The Richardsons are using their savings and incomes from their jobs — he works in customer service for a credit card company and she is a hairstylist — to finance the business. Some of the recipes come from their moms, both of whom worked in the catering and restaurant industries for decades.

Nevels thinks the difficult job market will spur some people to freelance until they either find a job or decide to stay self-employed. The easiest way to do that is to form a limited liability company or sole proprietorship, she said.

Elizabeth Moffitt just started Career Clique as a limited liability company to offer job consulting and placement services in Oak Cliff.

“It’s been something that I wanted to do for a long time,” Moffitt said. “I’m in HR, and with the industry the way it is now, we get a lot of people looking for work.
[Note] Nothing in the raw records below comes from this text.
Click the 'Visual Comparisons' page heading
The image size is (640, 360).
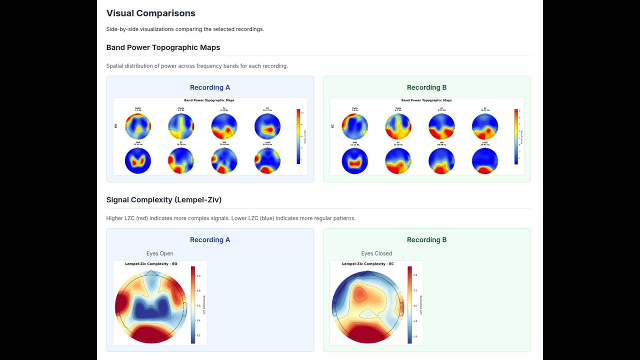click(x=150, y=14)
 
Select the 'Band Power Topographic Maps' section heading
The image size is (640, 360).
click(x=163, y=48)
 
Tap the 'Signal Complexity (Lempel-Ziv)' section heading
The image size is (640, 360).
click(x=164, y=200)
It seemed to be the perfect time as I was setting goals for 2012.”

She started her first company, a human resources management consultancy called the Christopher Quinn Group, in 2004. Last spring, Moffitt hired her first employee — her niece — so she could focus on Career Clique.

So far, Moffitt said she’s spent about $500 to hire a lawyer to file her LLC with the Texas secretary of state and for marketing materials.

Personal freedom

A study of 550 entrepreneurs by the Kauffman Foundation in 2009 found that the main motivations for launching a company included wanting to build wealth, capitalize on an idea and be one’s own boss. Three-quarters of entrepreneurs worked as an employee for others for more than six years before striking out on their own.
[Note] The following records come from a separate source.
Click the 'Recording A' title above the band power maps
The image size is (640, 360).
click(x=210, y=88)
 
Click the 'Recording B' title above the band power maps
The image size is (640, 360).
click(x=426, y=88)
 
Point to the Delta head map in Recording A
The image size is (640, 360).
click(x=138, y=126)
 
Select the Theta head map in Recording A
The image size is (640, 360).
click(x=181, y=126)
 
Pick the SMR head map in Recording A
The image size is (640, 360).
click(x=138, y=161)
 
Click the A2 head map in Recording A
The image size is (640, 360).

Most entrepreneurs were middle-aged (40 was the average age) and married with at least one child when they started their first company, according to the study. And most entrepreneurs came from middle-class or modest backgrounds and completed at least four years of college.

An earlier study of 5,000 firms by the National Federation of Independent Business found that 20 percent started because of negative influences, such as losing a job, Dunkelberg said.

Rainey, the man behind the Frisco health and fitness concept, wasn’t surprised when he was laid off from his executive job at an Irving steel manufacturer, which had been downsizing for three years. He had socked away some money and trimmed family expenses.

He came up with the idea for The Cell after Men’s Journal in April named Frisco the nation’s best place to raise an athlete. He wrote a business plan and incorporated as an LLC.

The Cell will provide workout equipment, group classes, personal training and educational speakers. Rainey has already lined up seven trainers and is talking with banks about financing.

He’s looking at two locations in Frisco and hopes to have several locations open in a few years.